** Opening Dataset extract block **

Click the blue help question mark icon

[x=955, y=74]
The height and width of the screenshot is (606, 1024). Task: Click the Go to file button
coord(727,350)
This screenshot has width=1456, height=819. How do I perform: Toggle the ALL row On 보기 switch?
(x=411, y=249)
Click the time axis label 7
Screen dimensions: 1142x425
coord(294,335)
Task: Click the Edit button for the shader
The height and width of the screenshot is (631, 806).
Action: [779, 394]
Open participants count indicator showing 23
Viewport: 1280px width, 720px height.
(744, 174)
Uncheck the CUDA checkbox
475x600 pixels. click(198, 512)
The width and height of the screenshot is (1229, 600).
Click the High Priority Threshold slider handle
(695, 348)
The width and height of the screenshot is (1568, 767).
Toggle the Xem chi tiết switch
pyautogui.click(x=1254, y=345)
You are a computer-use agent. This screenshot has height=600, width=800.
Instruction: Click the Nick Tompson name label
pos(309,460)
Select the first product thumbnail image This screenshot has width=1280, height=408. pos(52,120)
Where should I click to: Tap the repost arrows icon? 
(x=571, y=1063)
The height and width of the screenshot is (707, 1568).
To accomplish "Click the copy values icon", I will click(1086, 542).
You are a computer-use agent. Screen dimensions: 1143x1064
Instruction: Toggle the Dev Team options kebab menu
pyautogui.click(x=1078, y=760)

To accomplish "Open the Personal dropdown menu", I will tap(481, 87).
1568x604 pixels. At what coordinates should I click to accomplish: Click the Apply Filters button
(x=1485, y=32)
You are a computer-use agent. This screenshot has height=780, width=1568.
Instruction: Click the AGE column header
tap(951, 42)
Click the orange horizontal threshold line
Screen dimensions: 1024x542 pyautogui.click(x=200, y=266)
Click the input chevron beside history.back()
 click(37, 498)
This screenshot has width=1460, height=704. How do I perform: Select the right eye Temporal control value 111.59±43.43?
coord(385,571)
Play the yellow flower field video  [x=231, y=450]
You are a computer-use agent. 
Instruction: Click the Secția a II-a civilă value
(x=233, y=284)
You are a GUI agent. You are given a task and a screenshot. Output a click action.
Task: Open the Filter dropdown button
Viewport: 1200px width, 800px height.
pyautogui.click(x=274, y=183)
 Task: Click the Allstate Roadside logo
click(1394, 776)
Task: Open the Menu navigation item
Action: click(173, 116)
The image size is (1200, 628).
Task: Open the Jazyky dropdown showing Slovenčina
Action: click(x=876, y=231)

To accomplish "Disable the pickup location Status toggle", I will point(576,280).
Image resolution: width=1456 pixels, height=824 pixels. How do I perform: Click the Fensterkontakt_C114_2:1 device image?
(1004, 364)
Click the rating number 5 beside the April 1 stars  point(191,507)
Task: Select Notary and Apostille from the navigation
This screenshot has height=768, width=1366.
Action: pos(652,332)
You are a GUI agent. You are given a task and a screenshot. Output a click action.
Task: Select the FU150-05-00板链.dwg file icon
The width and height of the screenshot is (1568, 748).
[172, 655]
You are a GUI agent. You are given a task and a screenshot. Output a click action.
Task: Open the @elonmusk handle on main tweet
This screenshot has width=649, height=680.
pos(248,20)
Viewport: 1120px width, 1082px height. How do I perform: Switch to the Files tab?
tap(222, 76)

** Closing Dataset extract block **

## Instructions for the task
When a line contains the string "agent", copy it from the records.

## Output
You are a computer-use agent. This screenshot has height=600, width=800.
You are a computer-use agent. Screen dimensions: 1143x1064
You are a computer-use agent. This screenshot has height=780, width=1568.
You are a computer-use agent. 
You are a GUI agent. You are given a task and a screenshot. Output a click action.
You are a GUI agent. You are given a task and a screenshot. Output a click action.
You are a GUI agent. You are given a task and a screenshot. Output a click action.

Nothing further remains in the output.